Brian is a regular speaker for academic conferences around the world. He has presented dozens of workshops with the American College Counseling Association (ACCA), Association of Student Conduct Administrators (ASCA), National Association of Forensic Counselors (NAFC), American College Personal Association (ACPA), Association of University College Counseling Center Directors (AUCCCD), Student Affairs Administrators in Higher Education (NASPA), and the European Congress on Violence in Clinical Psychiatry (OUD).
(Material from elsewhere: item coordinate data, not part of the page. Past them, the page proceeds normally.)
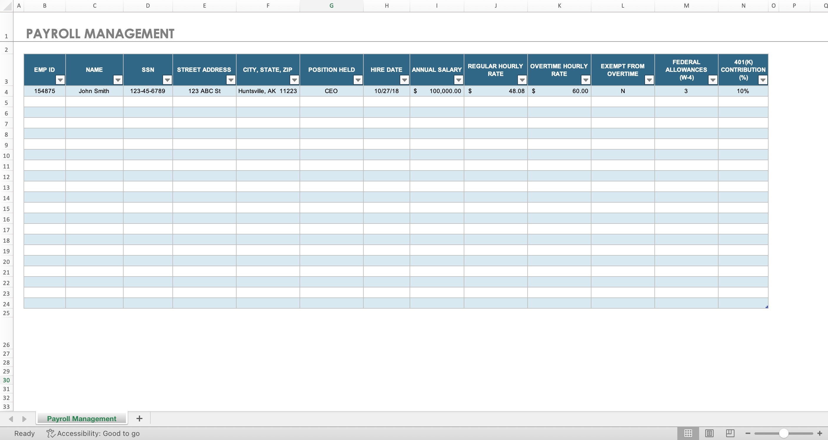
Task: Select the cell containing John Smith
Action: [x=94, y=91]
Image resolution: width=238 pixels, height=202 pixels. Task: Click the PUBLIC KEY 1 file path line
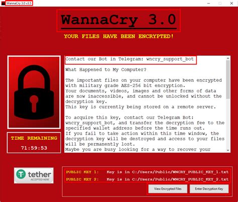click(x=147, y=172)
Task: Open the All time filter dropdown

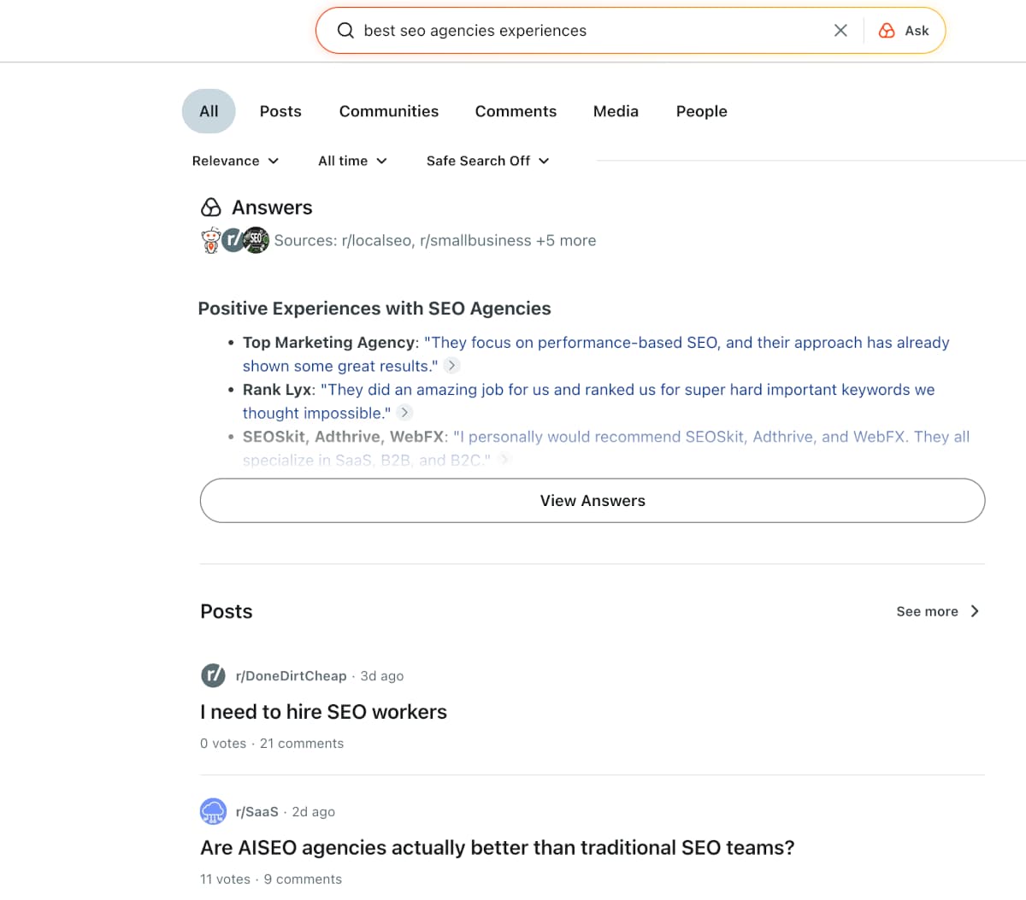Action: click(x=352, y=161)
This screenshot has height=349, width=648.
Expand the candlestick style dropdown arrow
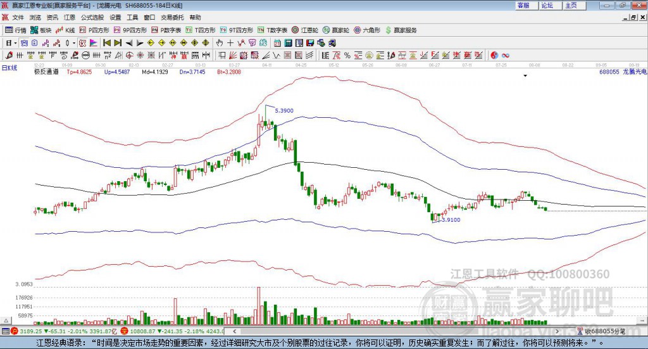[x=74, y=43]
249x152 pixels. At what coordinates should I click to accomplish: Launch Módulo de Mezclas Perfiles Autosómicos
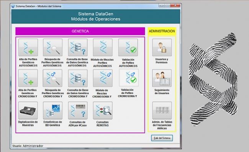[103, 47]
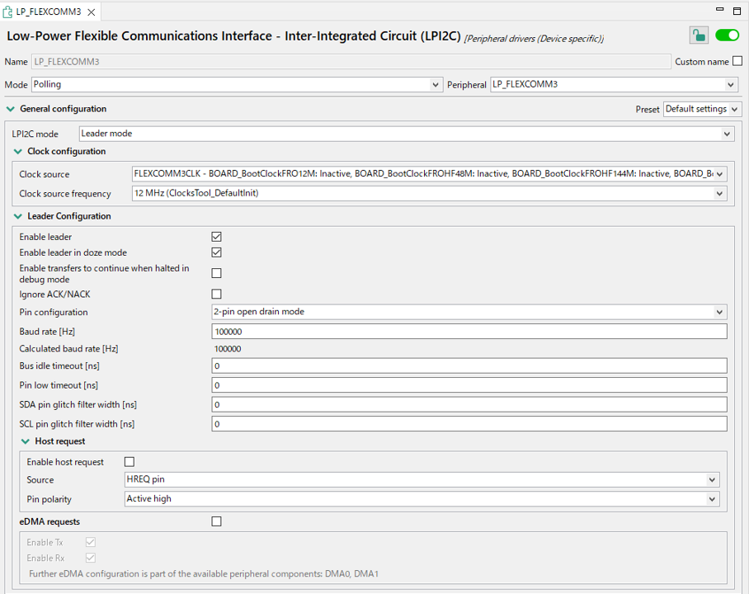The width and height of the screenshot is (749, 594).
Task: Open the Preset Default settings dropdown
Action: tap(702, 109)
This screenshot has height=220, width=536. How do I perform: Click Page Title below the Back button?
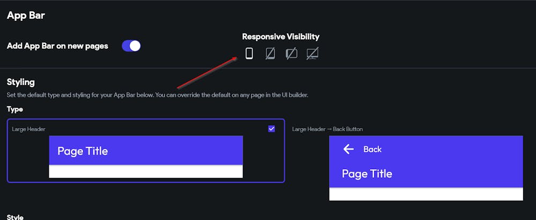point(367,174)
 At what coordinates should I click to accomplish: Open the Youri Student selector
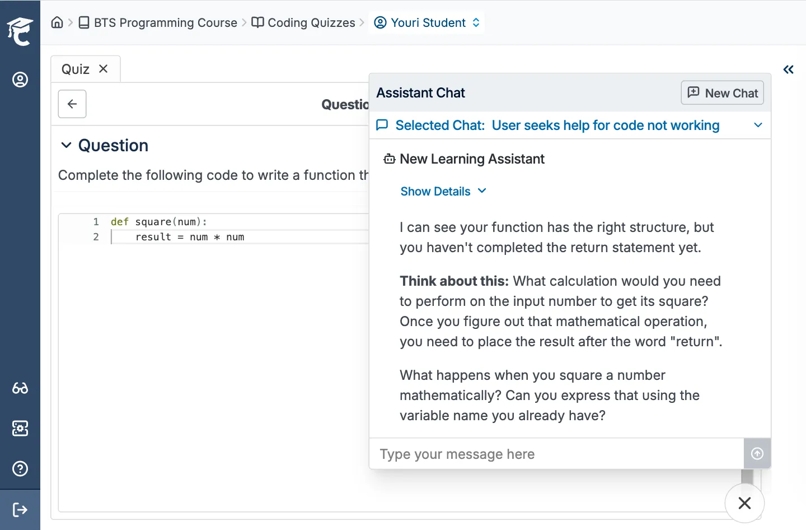(x=427, y=22)
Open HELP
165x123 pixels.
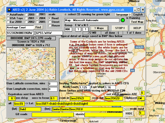(x=137, y=28)
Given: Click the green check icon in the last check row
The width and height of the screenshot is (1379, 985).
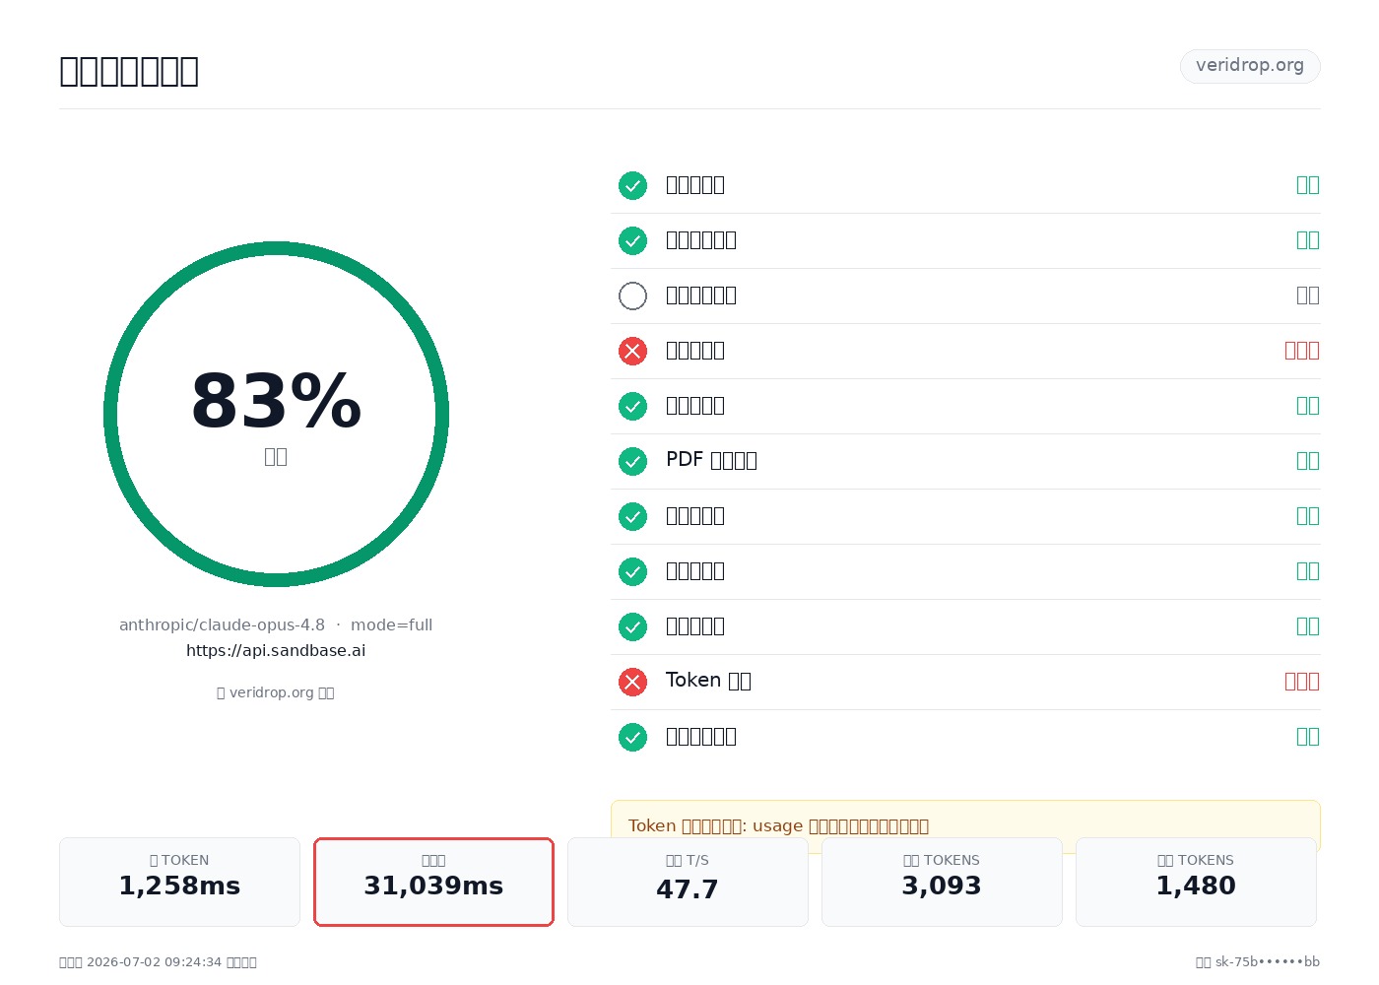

Dr. Van Brunt has presented hundreds of online training seminars and classes. These trainings have reached well over 150,000 individual staff and faculty at colleges and universes across the country. He has developed remote, asynchronous training modules on violence, mental health, and suicide prevention for Resident Advisors (RAs) through Magna Publications and created a behind-closed-doors style card game for resident advisors called RACE!. He developed a mental health crisis guide for study abroad advisors for the American Councils and written textbook test banks and instructor guides for Pearson Education.
Joe White, Ph.D.
For the past 53 years, Dr. White has enjoyed a distinguished career in the field of psychology and mental health as a teacher, mentor, administrator, clinical supervisor, writer, consultant, and practicing psychologist. He is currently Professor Emeritus of Psychology and Psychiatry at the University of California, Irvine, where he spent most of his career as a teacher, supervising psychologist, mentor, and Director of ethnic studies and cross-cultural programs. Dr. White received his Ph.D. in clinical psychology from Michigan State University in 1961. On May 10, 2007, he received an honorary degree, Doctor of Laws, from the University of Minnesota, which is the highest award conferred by the University of Minnesota, recognizing individuals who have achieved acknowledged eminence in cultural affairs, in public affairs, or in a field of knowledge and scholarship. On May 24, 2008, he was inducted into the San Francisco State University Hall of Fame as Alumnus of the Year. Dr. White is the author of several papers and books: The Psychology of Blacks (2011; 1999; 1990; 1984); The Troubled Adolescent (1989); Black Man Emerging: Facing the Past and Seizing a Future in America (1999); Black Fathers: An Invisible Presence in America (2006; 2011); Building Multicultural Competency: Development, Training, and Practice (2008). He was a pioneer in the field of Black psychology and is affectionately referred to as the “Godfather” of Black psychology by his students, mentees, and younger colleagues. His seminal article in Ebony magazine in 1970, “Toward a Black Psychology,” was instrumental in beginning the modern era of African-American and ethnic psychology. In addition to his teaching and research, Dr. White has been a practicing psychologist and consultant. He has served as a supervising psychologist and staff affiliate psychologist to five hospitals and three clinical practices in Southern California. He has worked as a consultant with school districts, universities, private organizations, drug prevention programs, and government agencies. Dr. White was appointed to the California State Psychology Licensing Board by Governor Edmund G. Brown, Jr. and served as chairman for three years. He is currently a member of the Board of Trustees of The Menninger Foundation in Houston, Texas.